• _Exercise description_:
Rewrite every line of the items below as a numbered list. Skip blank lines and leave out the pictures.

• _Rows_:
______
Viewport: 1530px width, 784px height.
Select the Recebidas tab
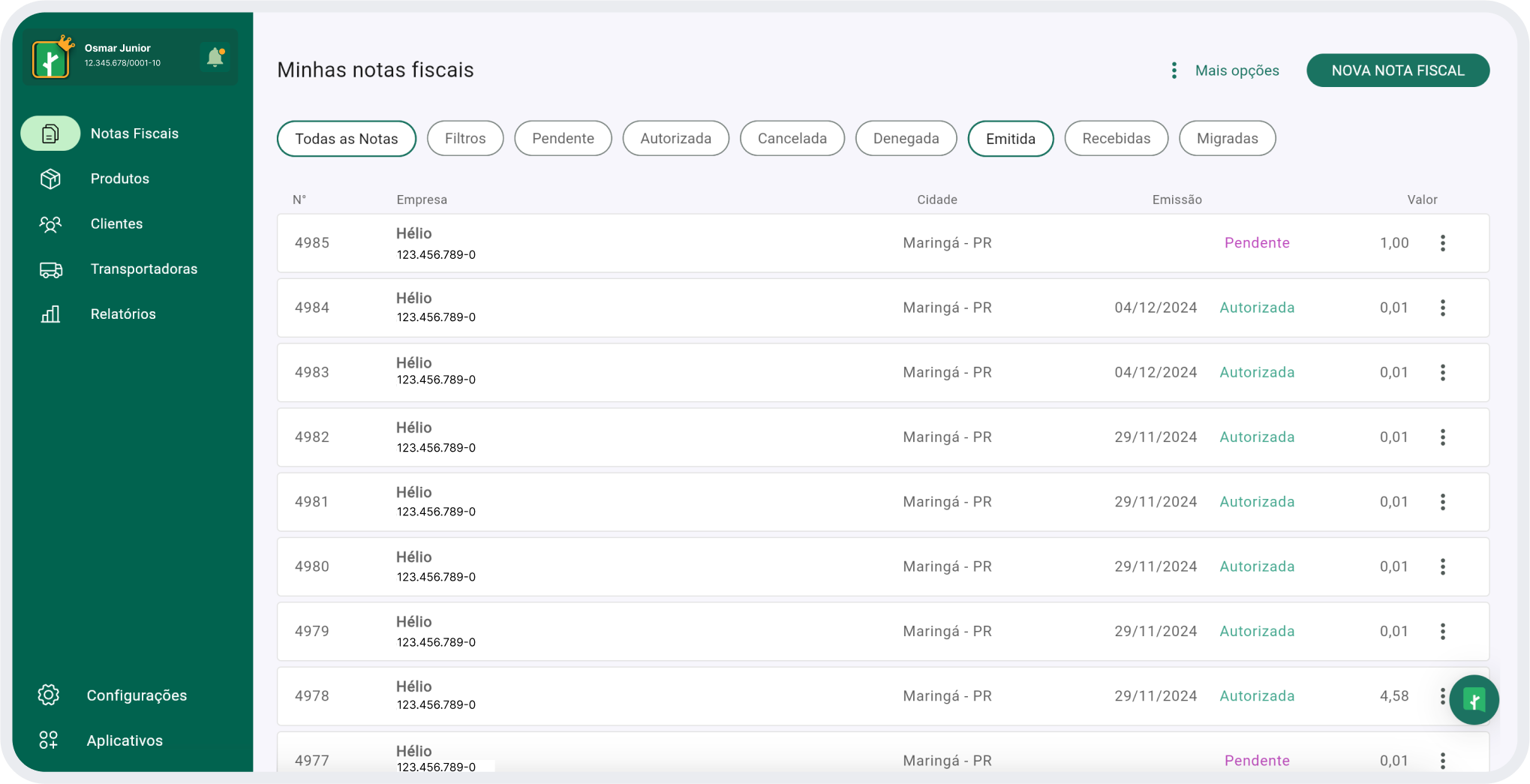(1116, 139)
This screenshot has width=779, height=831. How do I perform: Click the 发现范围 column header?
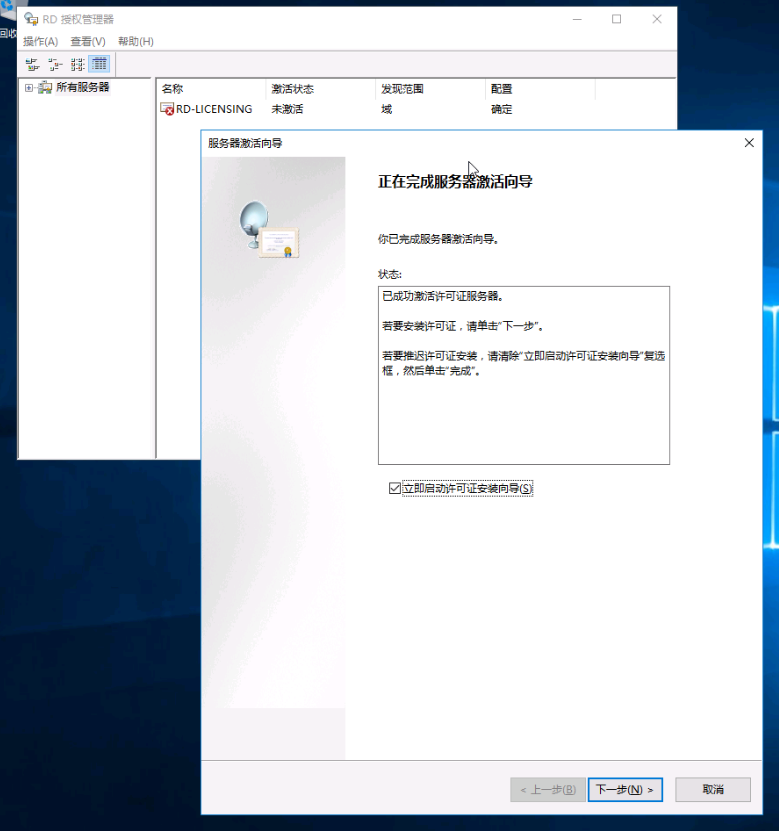[x=430, y=89]
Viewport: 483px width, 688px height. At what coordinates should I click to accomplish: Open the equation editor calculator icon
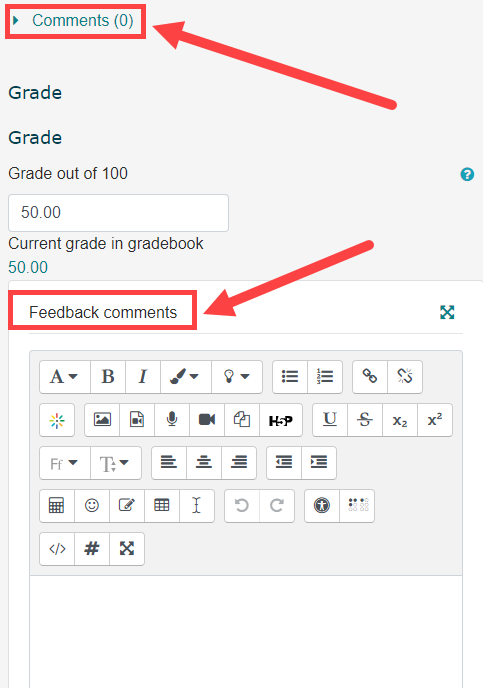[57, 506]
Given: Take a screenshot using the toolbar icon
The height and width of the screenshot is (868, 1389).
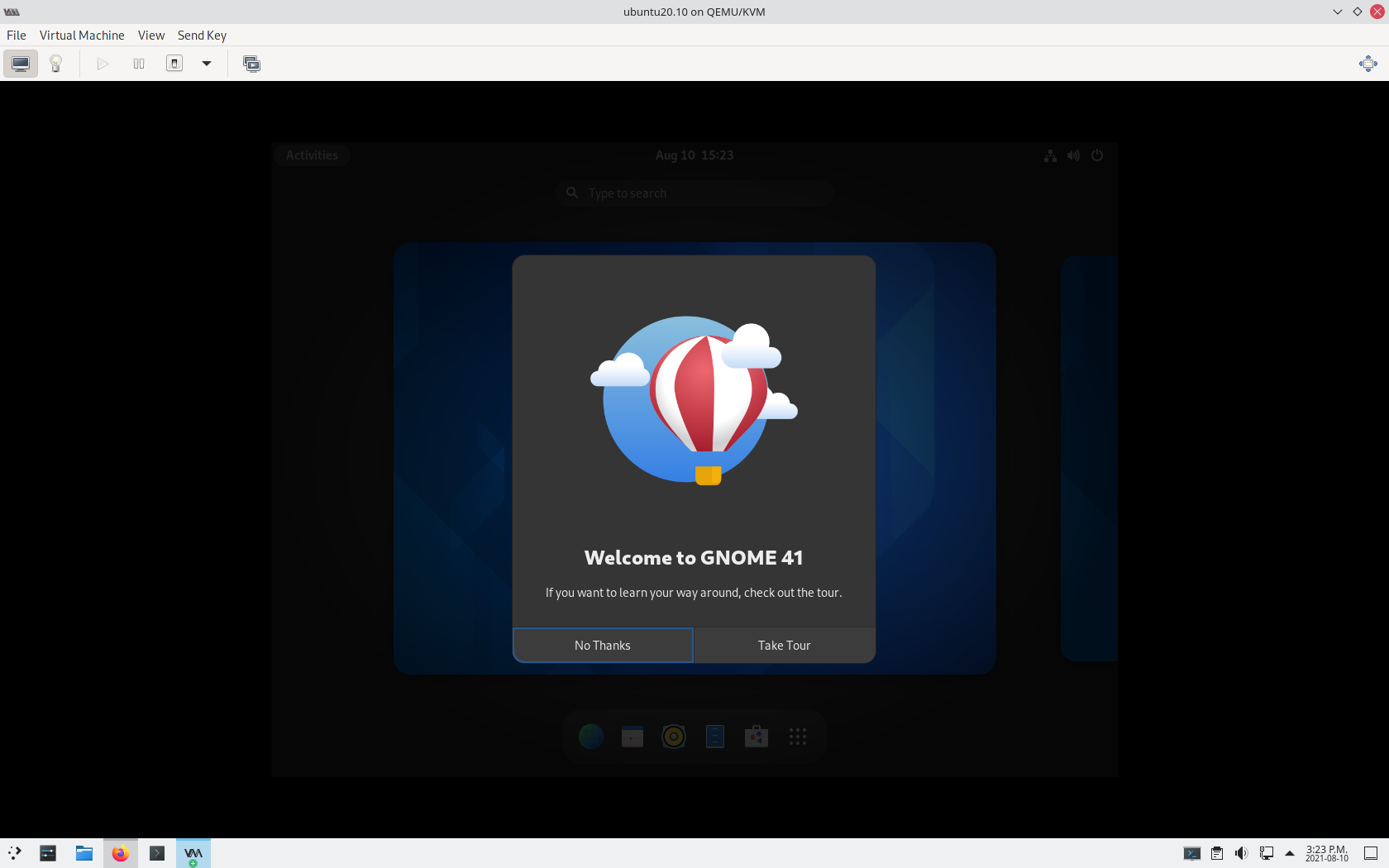Looking at the screenshot, I should [x=251, y=64].
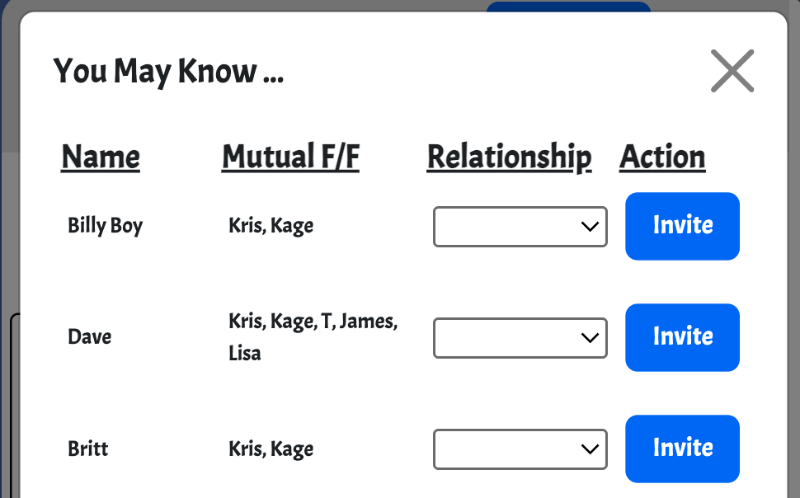Click the Action column header
This screenshot has height=498, width=800.
[x=662, y=157]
______
• _Reply_:
1. Viewport: 1530px width, 784px height.
2. Select the Recebidas tab
3. (1116, 139)
4. This screenshot has width=779, height=831. How do I perform: Click the 发现范围 column header?
5. [x=430, y=89]
6. Viewport: 483px width, 688px height. At what coordinates should I click to accomplish: Open the equation editor calculator icon
7. [57, 506]
8. Given: Take a screenshot using the toolbar icon
9. The height and width of the screenshot is (868, 1389).
10. Looking at the screenshot, I should [x=251, y=64].
11. Click the Action column header
12. This screenshot has height=498, width=800.
13. [x=662, y=157]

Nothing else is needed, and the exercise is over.